PROBLEM REQUIREMENTS: The listing that follows must be given again in full and exactly.

◇ ◇ ◇ ◇

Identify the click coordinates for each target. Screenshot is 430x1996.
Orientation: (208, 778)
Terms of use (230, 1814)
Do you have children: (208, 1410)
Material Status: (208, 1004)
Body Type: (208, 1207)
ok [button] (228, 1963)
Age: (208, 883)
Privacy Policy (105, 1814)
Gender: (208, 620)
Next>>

◇ ◇ ◇ ◇

EXERCISE ANSWER:
Identify the click coordinates for each target. Screenshot is 430x1996.
Orientation: (208, 778)
Terms of use (230, 1814)
Do you have children: (208, 1410)
Material Status: (208, 1004)
Body Type: (208, 1207)
ok [button] (228, 1963)
Age: (208, 883)
Privacy Policy (105, 1814)
Gender: (208, 620)
Next>>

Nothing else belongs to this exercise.